Permalink
b170677 Mar 30, 2018
2 contributors

Users who have contributed to this file

@jeffdaily @edoapra
518 lines (484 sloc) 22.3 KB

Change Log

The format is based on Keep a Changelog.

All notable changes to this project will be documented in this file. This project adheres to Semantic Versioning.

This project follows the Gitflow Workflow model.

Unreleased

The Unreleased section will be empty for tagged releases. Unreleased functionality appears in the develop branch.

5.7 - 2018-03-30

  • Known Bugs
    • Some combinations of MPI implementations with the MPI RMA and PR ports fail. Recommended to use latest MPI implementations available.
  • Added
    • Tiled data layout
    • Read-only property type using replication across SMP nodes
  • Changed
    • GA is now thread safe

    • MPI3 implementation based on MPI RMA now uses data types in MPI calls by default. This is higher performing but not as reliable as using multiple contiguous data transfers. The build can be configured to use contiguous transfers if data types are not working for your MPI implementation.

    • ComEx MPI-PR now uses MPI data types in strided put and get calls by default. To enable the old packed behavior, set the following environment variables to 0.

      • COMEX_ENABLE_PUT_DATATYPE
      • COMEX_ENABLE_GET_DATATYPE

      Additionally, the original packing implementation is faster for smaller messages. Two new environment variables control at which point the MPI data types are used.

      • COMEX_PUT_DATATYPE_THRESHOLD. Default 8192.
      • COMEX_GET_DATATYPE_THRESHOLD. Default 8192.
  • Fixed
    • Message sizes exceeding 2GB now work correctly
    • Mirrored Arrays now distributes data across SMP nodes for ComEx-based runtimes
    • Matrix multiply works for non-standard data layouts (may not be performant)
  • Closed Issues
    • [#48] Message sizes exceeding 2GB may not work correctly

5.6.5 - 2018-03-29

  • Known Bugs
    • #48 Message sizes exceeding 2GB may not work correctly
  • Added
    • Environment variables to control internal ComEx MPI-PR settings
      • COMEX_MAX_NB_OUTSTANDING. Default 8. The maximum number of concurrent non-blocking operations.
      • COMEX_STATIC_BUFFER_SIZE. Default 2097152 bytes. Some ComEx operations require a temporary buffer. Any message larger than this size will dynamically allocate and free a new buffer to hold the larger message.

::::::

TASKS FOR THIS EXERCISE:
a) In the change log, what is the default value of COMEX_MAX_NB_OUTSTANDING?
b) Return everything in the change log from "The format is" down to "Gitflow Workflow model.", word for word.
c) Sum up the change log in two sentences.

::::::

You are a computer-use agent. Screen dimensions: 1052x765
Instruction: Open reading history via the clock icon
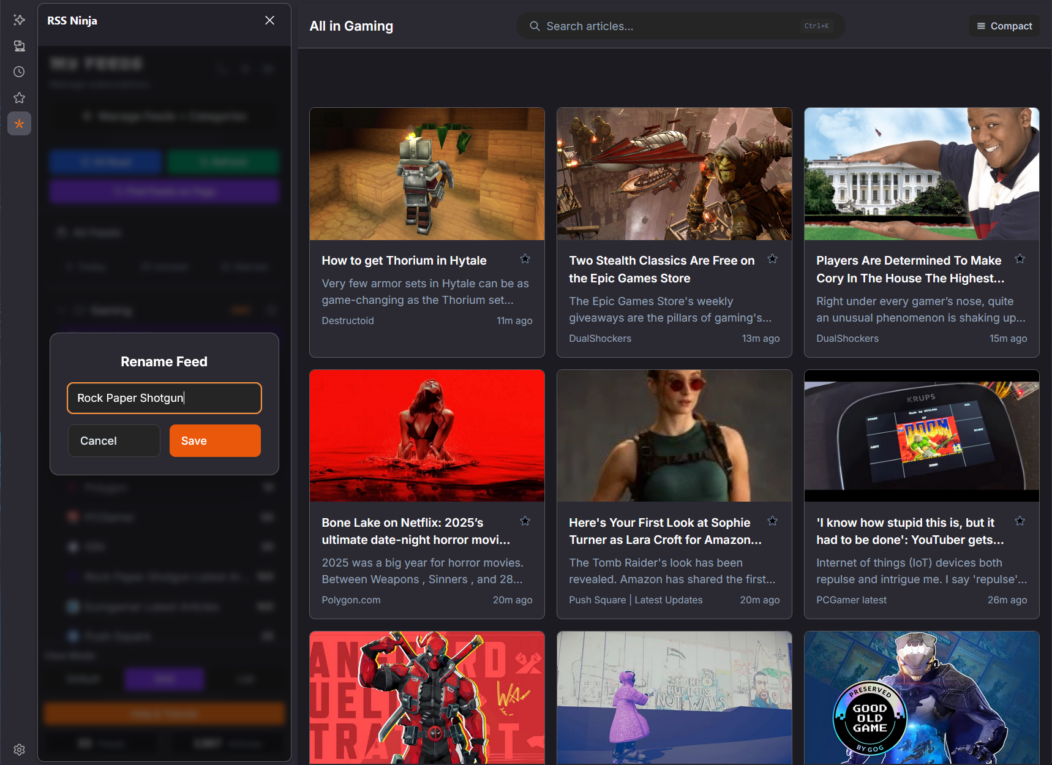tap(19, 72)
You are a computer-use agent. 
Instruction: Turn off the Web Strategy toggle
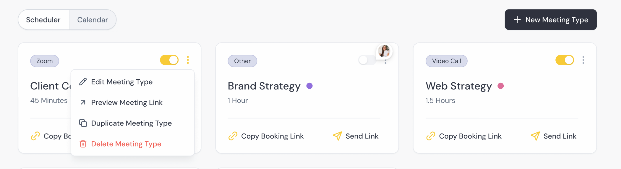(x=565, y=60)

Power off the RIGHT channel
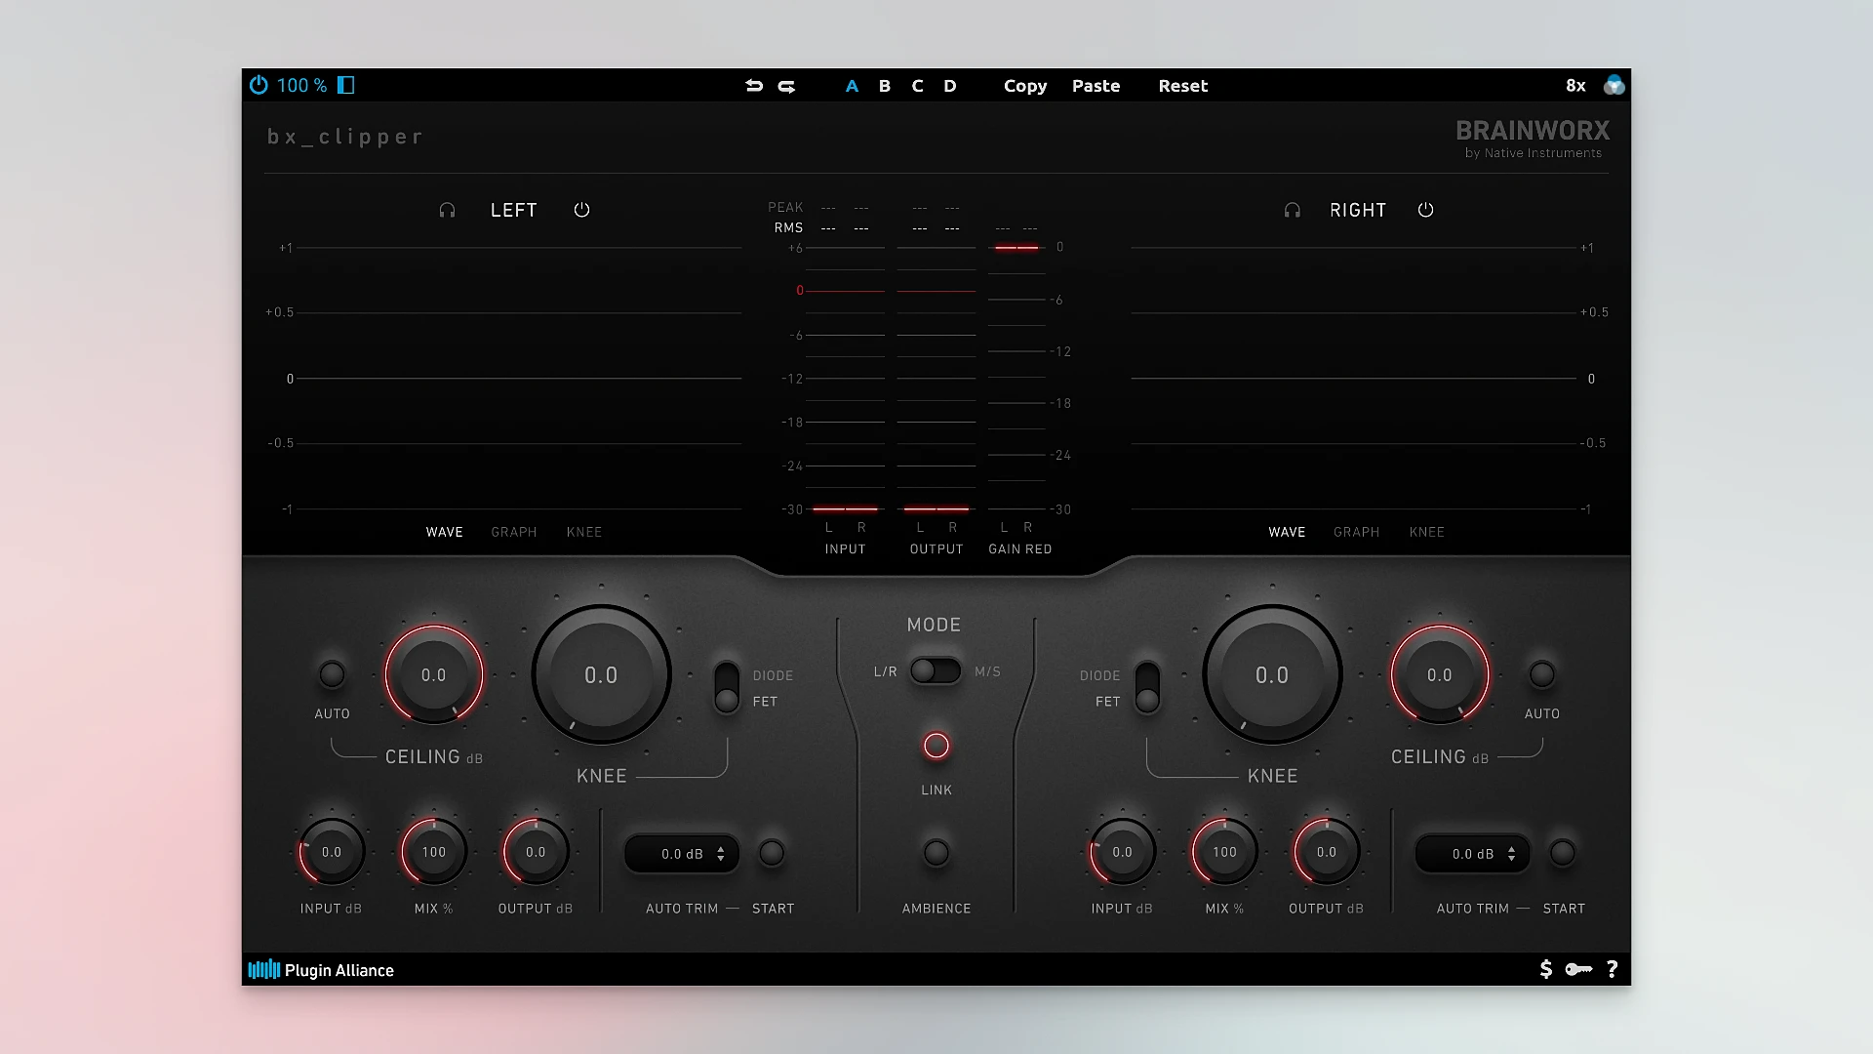pyautogui.click(x=1425, y=209)
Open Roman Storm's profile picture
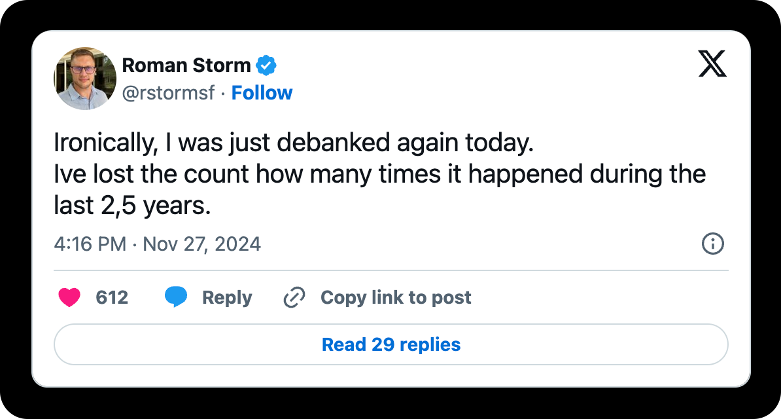781x419 pixels. (84, 79)
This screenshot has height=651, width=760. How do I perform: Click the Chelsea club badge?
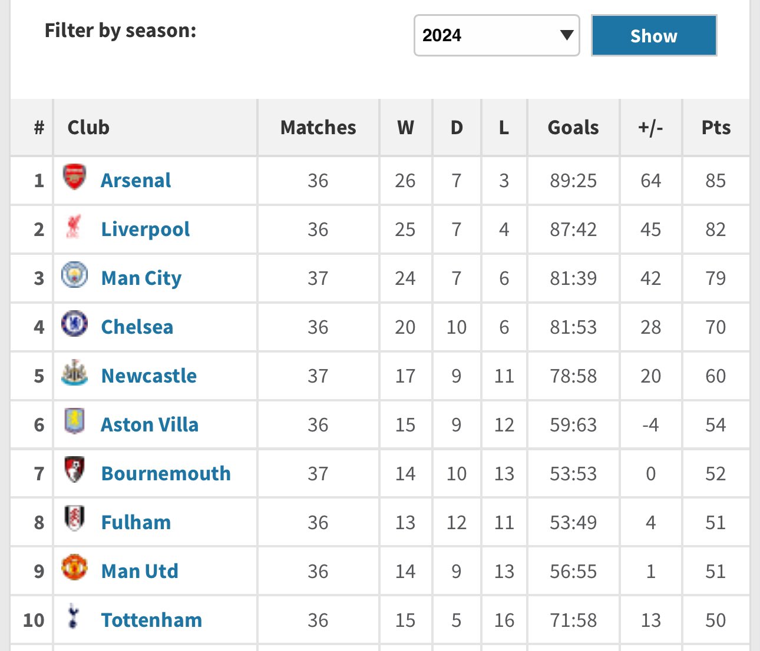click(75, 324)
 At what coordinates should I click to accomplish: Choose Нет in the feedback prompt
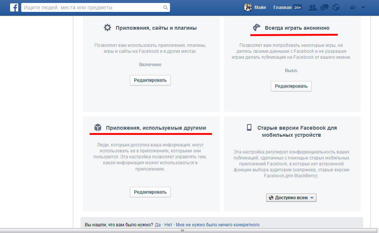tap(168, 225)
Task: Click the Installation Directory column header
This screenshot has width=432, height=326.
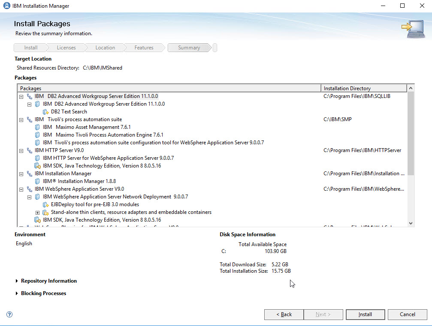Action: pos(363,88)
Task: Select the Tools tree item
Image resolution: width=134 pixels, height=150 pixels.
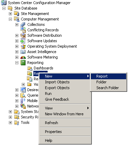Action: 25,122
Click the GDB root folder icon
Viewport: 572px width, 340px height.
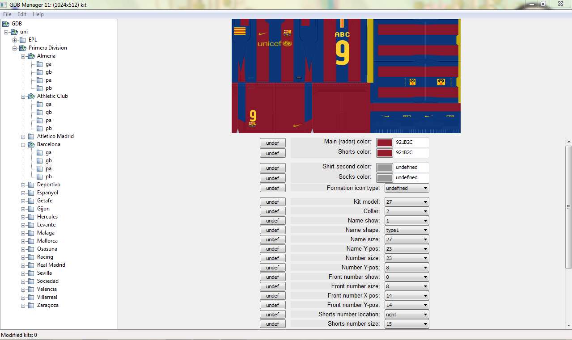pyautogui.click(x=6, y=24)
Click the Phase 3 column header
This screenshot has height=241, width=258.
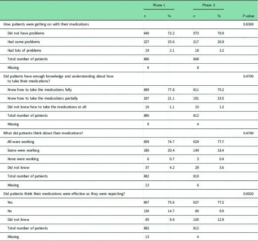tap(208, 6)
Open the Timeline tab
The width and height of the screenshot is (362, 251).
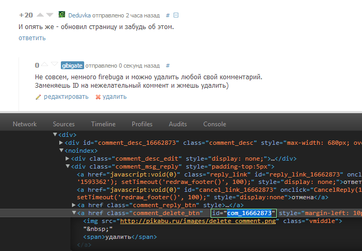[103, 124]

::::::

OUTPUTS BY TASK:
a) 8

b)
The format is based on Keep a Changelog.

All notable changes to this project will be documented in this file. This project adheres to Semantic Versioning.

This project follows the Gitflow Workflow model.

c) The change log records notable changes to the project, follows the Keep a Changelog format and Semantic Versioning, and covers releases 5.7 (2018-03-30) and 5.6.5 (2018-03-29). Version 5.7 adds a tiled data layout and a read-only property type, makes GA thread safe, has the MPI RMA and ComEx MPI-PR implementations use MPI data types by default, and fixes messages larger than 2GB, while 5.6.5 adds environment variables that control internal ComEx MPI-PR settings.